* **Request**: Continue the investor discussion thread below about shipping stocks and energy prices, beginning after its last post.
--- Passage ---
That is using ratios from Bloomberg and says nothing about the quality of their assets or contracts.
NG broke $4. Now news, just a lack of momentum and oil coming back in a bit.
BDI +39 2644
I have had a position in PRGN for too long. Next time around when Bill tells me to do something, not only once but several times, I only hope I am more responsive. I digress.
PRGN has their 1st quarter earnings announcement this afternoon and conference call tomorrow morning. There should be enough info. there to help with due diligence.
ELd- roger that, he’s made some good calls on the bulkers.
I am in no hurry to follow the Rose analyst which may be to my own detriment but I’d rather wait for the first real pull back in this market before going long the bulks. The big pix items highlighted above are not really new, so his call can get countered by another sector analyst tomorrow. BOP, I know you like the Rose analyst but I just need a little more time to buy into it. Happy to miss the bottom 10% if the group is going to really recover. The charts do look good, I just wonder at the recent recovery in rates being something that is more a function of China which may or may not be sustainable. If those rates pull back 50% they’d still be up huge on the year (see Weekend Wrap) but the stocks would get clocked.
Re EGLE, I believe that they have a large amount of new ships that were ordered when times were better.
El-d – Yep the did have a number of ships on order. I have a chart of who has what I’ll post tomorrow.
BOP,
Thanks for comments last night on MS Howells. Interesting firm.
re 37: Ditto that.
NG holding just under $4, down 17 cents. No big sell down so far. The 12 strip is down about half as much.
I remember that Diana Shipping DSX lowered their dividend with the idea that they were building capital for some distressed asset buys when the time was ripe. It sounded like a smart move at the time.
cargo — do you think DSX would take on debt to finance an acqtn? Or, are they debt-adverse? They have only been public since 2005, so tough to get a gauge on what they might do, without knowing mngt.
Apparently, the US Supreme Court yesterday agreed to hear a case against Sarbanes-Oxley, brought by a small company. Dennis Gartman thinks that might be the reason behind the mrkt’s sharp upturn yesterday. I don’t know. But, I agree with Gartman, anything that would turn that law around and throw it out the door on its butt, would be a good thing. It treats every company as if it was an Enron… and makes them pay to prove they are not. Puts an undue cost and constraint on US biz.
--- Recorded data ---
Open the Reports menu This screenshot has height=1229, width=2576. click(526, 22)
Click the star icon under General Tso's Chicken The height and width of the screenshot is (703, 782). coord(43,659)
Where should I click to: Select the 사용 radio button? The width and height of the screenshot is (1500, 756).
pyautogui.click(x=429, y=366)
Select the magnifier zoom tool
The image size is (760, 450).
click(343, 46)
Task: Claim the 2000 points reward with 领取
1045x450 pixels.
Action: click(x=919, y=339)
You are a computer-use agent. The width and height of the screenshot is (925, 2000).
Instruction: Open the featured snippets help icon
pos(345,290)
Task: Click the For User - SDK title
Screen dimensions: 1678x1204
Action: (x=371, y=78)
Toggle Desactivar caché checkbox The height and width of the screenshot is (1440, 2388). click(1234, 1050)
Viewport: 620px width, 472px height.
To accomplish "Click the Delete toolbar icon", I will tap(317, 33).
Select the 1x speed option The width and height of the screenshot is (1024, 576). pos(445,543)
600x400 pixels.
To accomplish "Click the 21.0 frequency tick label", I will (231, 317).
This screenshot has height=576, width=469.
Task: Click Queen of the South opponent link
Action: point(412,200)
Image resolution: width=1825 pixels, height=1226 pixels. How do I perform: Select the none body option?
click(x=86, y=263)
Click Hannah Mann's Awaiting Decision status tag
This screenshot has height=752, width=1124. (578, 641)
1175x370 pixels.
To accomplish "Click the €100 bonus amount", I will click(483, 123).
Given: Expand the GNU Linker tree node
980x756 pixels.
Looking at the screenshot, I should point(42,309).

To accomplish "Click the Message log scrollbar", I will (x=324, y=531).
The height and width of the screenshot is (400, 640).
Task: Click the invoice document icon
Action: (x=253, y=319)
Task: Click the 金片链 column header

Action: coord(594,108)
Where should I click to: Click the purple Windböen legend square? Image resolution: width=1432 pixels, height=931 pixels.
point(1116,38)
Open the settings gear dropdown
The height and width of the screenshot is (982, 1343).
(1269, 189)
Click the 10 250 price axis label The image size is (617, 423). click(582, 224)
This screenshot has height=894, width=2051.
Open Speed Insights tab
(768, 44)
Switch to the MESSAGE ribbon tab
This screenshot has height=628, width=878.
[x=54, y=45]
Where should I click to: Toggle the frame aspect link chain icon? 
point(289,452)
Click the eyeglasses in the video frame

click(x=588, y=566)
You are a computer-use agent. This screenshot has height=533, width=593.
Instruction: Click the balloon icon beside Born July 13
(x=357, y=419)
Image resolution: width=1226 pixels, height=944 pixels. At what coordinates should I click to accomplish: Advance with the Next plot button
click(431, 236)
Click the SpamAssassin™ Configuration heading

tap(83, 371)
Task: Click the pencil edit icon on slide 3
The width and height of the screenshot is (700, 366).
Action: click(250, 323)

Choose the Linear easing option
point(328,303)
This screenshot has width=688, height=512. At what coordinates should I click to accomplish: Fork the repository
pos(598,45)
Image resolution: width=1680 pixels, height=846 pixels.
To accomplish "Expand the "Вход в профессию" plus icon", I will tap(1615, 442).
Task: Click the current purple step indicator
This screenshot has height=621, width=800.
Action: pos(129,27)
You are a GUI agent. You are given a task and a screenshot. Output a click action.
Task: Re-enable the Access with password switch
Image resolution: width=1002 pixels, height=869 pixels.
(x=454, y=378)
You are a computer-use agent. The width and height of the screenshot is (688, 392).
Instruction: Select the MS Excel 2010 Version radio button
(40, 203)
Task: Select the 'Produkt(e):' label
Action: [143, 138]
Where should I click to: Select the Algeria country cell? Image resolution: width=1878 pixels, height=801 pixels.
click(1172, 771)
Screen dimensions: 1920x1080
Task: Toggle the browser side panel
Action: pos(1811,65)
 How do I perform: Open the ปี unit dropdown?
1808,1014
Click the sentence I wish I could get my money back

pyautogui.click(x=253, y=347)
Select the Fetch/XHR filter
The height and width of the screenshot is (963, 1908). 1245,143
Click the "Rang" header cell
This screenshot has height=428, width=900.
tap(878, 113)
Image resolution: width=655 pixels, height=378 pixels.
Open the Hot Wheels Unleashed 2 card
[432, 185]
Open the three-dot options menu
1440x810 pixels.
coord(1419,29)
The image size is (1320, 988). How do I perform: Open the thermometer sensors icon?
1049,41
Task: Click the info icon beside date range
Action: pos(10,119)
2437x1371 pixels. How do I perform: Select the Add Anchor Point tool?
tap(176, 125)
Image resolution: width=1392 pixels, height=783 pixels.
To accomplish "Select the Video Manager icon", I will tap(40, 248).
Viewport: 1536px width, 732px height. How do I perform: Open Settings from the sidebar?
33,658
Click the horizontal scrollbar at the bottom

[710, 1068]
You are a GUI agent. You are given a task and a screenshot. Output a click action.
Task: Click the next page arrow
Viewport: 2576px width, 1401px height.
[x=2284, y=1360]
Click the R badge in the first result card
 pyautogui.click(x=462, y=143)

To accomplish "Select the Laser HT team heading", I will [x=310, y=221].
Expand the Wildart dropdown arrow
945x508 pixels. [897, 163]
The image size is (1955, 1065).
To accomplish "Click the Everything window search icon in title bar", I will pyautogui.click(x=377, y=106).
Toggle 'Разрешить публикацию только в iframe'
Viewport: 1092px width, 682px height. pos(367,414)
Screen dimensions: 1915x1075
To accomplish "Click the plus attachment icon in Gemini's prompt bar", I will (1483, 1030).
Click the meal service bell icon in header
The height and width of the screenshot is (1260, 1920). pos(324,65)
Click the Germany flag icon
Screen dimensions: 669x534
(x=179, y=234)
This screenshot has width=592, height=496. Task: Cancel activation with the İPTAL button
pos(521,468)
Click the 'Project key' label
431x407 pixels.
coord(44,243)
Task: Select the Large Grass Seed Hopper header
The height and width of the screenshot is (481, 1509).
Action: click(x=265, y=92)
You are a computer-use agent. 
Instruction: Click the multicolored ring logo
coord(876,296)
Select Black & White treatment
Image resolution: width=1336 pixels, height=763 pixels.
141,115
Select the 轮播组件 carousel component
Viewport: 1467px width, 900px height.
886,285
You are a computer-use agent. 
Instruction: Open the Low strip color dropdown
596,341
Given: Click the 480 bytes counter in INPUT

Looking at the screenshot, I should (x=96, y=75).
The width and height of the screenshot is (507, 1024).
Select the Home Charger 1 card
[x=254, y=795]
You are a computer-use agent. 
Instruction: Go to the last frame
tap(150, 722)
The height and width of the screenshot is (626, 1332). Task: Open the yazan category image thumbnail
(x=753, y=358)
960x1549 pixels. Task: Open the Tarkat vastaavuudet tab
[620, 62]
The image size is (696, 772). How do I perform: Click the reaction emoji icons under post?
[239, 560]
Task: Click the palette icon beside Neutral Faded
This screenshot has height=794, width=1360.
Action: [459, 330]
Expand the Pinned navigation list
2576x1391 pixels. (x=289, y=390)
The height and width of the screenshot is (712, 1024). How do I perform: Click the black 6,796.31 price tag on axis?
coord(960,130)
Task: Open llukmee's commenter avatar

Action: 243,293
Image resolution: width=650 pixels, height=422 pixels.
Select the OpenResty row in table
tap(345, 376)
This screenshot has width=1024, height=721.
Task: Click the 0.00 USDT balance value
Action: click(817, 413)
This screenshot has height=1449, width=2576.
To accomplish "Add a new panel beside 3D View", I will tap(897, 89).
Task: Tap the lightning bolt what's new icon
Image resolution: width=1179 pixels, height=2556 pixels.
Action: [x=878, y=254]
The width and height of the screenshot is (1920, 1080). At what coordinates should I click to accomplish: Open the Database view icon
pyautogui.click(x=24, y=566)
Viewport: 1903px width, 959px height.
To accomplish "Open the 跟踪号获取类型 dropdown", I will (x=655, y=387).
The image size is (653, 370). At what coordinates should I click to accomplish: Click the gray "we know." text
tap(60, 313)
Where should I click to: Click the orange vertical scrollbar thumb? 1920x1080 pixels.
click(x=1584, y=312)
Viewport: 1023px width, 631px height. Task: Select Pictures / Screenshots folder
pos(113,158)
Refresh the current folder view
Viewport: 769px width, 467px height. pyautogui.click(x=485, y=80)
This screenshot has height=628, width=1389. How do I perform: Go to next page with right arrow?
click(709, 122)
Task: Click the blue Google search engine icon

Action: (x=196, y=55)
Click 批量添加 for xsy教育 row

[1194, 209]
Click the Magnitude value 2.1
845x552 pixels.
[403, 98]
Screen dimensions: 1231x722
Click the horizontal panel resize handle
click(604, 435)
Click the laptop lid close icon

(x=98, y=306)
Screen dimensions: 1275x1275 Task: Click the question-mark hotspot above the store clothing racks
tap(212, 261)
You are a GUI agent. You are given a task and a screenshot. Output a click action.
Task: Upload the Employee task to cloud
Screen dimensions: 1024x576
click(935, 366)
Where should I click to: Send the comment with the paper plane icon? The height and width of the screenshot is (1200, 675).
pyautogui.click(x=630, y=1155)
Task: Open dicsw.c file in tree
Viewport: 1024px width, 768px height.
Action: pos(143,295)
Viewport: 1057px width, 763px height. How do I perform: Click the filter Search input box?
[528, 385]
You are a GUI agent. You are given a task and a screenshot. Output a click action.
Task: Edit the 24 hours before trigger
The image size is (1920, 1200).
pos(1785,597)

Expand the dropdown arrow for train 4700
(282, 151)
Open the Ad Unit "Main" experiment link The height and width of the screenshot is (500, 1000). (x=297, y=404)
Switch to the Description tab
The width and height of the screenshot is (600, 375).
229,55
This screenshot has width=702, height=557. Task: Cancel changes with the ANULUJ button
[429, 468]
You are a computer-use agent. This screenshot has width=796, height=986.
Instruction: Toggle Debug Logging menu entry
---
* **Expected output**:
Hey, I’m all FOR prosecuting criminal managements. But SarBox throws EVERYone in jail and makes them pay to prove they are not a criminal, every year. That is just plain wrong.
rant over.
Z – there was a downgrade of SPWRA a few days ago. Did you see it & if so, any view?
Yes, someone took it to a sell. All I saw was a headline. I’d have to guess the traditional photo-voltaic solars are getting hit with a combination of increased pricing pressure and rejected orders.
… and FSLR has a sliding piece of their backlog, about 10 to 15%. It is sliding in the sense that someone order it, then canceled due to the economy and FSLR’s sales staff are finding new homes for it. That is going to pressuring the other guys further.
I’ll see if I can get more details about why the stock was cut.
HK cracking above $24, KWK back above $10 after the weak Credit Suisse comments, group looking higher in general
PQ… tough to believe that stock was 61¢ just 2 1/2 short months ago. $5.00… heck of a run.
Z – all the E&Ps are running strong with NG down 18 cents. Wassup?
isle — z had to step out… he’ll be back and answer you soon.
tks BOP. Amazing strength in the gassy names with NG getting hit………..
Have to play Mr.Mom today, How do you folks stand it? As I understand, this yahoo is on almost everyday. Can’t wait to go back and drink the work Kool Aid.
Was the “Energy Crisis” of the 70’s the Embargo or lack of infrastructure investment in the late decade?
3 years for Joe 6 to pay off the “investment”. Want to bet over the next 5 years Joe never even thinks about going to a car dealership. Not that there will be many around. Oh he must be talking about the New Joe, aka UAW Joe 6.
Nice to see the the States putting on the Federal Feed Bag are well represented in the peanut gallery.
Nuf, I’m done and I have to pick up the kiddo’s in a couple, so no cerveza for me.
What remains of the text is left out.